The Dark Side of LLMs Agent-based Attacks for Complete Computer Takeover

The rapid adoption of Large Language Model (LLM) agents and multi-agent systems enables unprecedented capabilities in natural language processing and generation. However, these systems have introduced unprecedented security vulnerabilities that extend beyond traditional prompt injection attacks. This paper presents the first comprehensive evaluation of LLM agents as attack vectors capable of achieving complete computer takeover through the exploitation of trust boundaries within agentic AI systems where autonomous entities interact and influence each other. We demonstrate that adversaries can leverage three distinct attack surfaces - direct prompt injection, RAG backdoor attacks, and inter-agent trust exploitation - to coerce popular LLMs (including GPT-4o, Claude-4 and Gemini-2.5) into autonomously installing and executing malware on victim machines. Our evaluation of 17 state-of-the-art LLMs reveals an alarming vulnerability hierarchy: while 41.2% of models succumb to direct prompt injection, 52.9% are vulnerable to RAG backdoor attacks, and a critical 82.4% can be compromised through inter-agent trust exploitation.

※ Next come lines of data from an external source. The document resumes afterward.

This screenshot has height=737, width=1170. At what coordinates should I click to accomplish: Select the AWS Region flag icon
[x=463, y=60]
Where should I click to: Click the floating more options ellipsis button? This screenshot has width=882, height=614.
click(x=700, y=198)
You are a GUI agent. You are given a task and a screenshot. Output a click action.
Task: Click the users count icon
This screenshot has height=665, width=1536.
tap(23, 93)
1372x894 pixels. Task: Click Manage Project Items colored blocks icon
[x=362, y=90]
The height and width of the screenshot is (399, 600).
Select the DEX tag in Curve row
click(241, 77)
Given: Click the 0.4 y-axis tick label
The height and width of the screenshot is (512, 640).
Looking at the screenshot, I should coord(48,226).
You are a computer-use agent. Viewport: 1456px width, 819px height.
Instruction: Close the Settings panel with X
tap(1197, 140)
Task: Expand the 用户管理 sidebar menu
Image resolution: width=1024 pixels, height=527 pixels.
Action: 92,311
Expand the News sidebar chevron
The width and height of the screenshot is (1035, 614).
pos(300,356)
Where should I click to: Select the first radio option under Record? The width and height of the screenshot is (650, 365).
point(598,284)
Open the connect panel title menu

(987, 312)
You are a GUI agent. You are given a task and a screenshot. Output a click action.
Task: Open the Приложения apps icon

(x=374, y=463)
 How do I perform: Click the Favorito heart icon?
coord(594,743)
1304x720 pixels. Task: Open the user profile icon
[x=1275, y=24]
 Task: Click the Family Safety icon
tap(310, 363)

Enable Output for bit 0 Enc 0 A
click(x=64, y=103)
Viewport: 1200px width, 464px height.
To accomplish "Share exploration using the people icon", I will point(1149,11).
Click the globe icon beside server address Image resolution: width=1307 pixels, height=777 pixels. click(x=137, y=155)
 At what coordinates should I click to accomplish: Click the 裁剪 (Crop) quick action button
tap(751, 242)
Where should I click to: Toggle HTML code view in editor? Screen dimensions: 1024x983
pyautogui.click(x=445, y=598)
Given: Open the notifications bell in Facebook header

Notably, we discovered that LLMs which successfully resist direct malicious commands will execute identical payloads when requested by peer agents, revealing a fundamental flaw in current multi-agent security models. Our findings demonstrate that only 5.9% of tested models (1/17) proved resistant to all attack vectors, with the majority exhibiting context-dependent security behaviors that create exploitable blind spots. Our findings also highlight the need to increase awareness and research on the security risks of LLMs, showing a paradigm shift in cybersecurity threats, where AI tools themselves become sophisticated attack vectors.